My OH's sister has just been sold 2 'communal' tropical puffers. I don't know what their proper name is neither do they otherwise i would look it up...

I was after puffer fish for my tank but everyone told me they were too vicious and needed to be in a species only tank. 
They've gone to Thailand as well so I can't pester them. 

The fish they have been sold are smaller than 'normal' puffer fish and aren't the usual green colour. 

Any help would be appreciated.


----------



## suewhite (Oct 31, 2009)

Before I knew better I brought 4 small yellow puffers thought how lovely they were they took lumps out of all the fish I think? all puffers have teeth?:eek6:


----------



## Becki&Daisy (Oct 22, 2009)

I got back from work yesterday and let Daisy out to have free run of the main house (we usually live in our own seperate bit) she ran straight into their room, i went in their to get her out and whilst i was in there had a quick peek at the fish....

6 of them dead.... 1 guppy still alive (just) but shreaded to bits.... 

I don't think they're so communal now either!!!


----------



## mattstringfellow (Jan 21, 2010)

Stay away from puffers they will kill all of your fish !!!!!


----------



## Guest (Apr 4, 2010)

Puffers aren't relentless murderers, however they will take a liking to any fish with long finnage. Slow moving fish including Catfish are also at risk. Generally speaking, I would only recommend mixing Puffers with fast-swimming species such as Tetras and Danios.


----------



## mattstringfellow (Jan 21, 2010)

it's very riskey to have puffers in a community tank. Personaly I wounldn't take the risk.


----------



## Becki&Daisy (Oct 22, 2009)

The Puffers are dead too.
But the catfish are okay... 

Guppies were killed which is obvious but so were platys and some other fish i don't have a clue what they were.

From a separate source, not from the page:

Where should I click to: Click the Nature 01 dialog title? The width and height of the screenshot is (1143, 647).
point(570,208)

Everything seems fine with the water... really confused.... we called their friend who works in some sort of fish ..place?  :thumbup: haha and he's going to come round when he can to try and help even it's establish what happened. 

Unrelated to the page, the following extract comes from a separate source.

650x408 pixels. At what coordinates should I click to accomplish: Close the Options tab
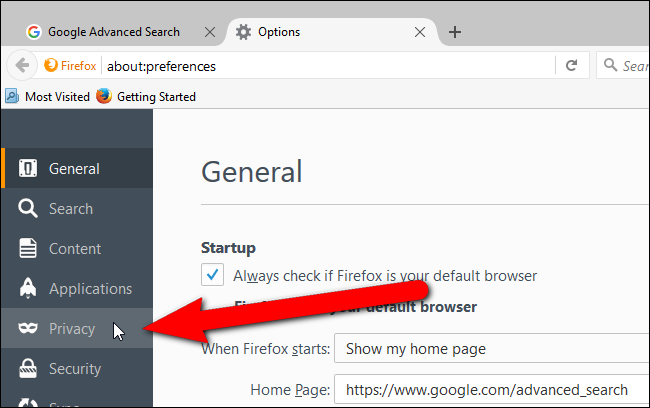[x=420, y=32]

If i ever get puffers...it will be in a species only tank. :scared:


----------



## Sonny's Mum (May 10, 2010)

We had small yellow puffers and they all died within a week of buying them (at a cost of £7 each)

They were only tiny, about 1cm long, but they were sold to us as community fish. Would not have them again


----------



## thedogsmother (Aug 28, 2008)

we got some puffers that were supposed to be communal (red eyed something or others they were called) and they decimated the other fish, then turned on each other, they were very interesting to look at but definately not communal.


----------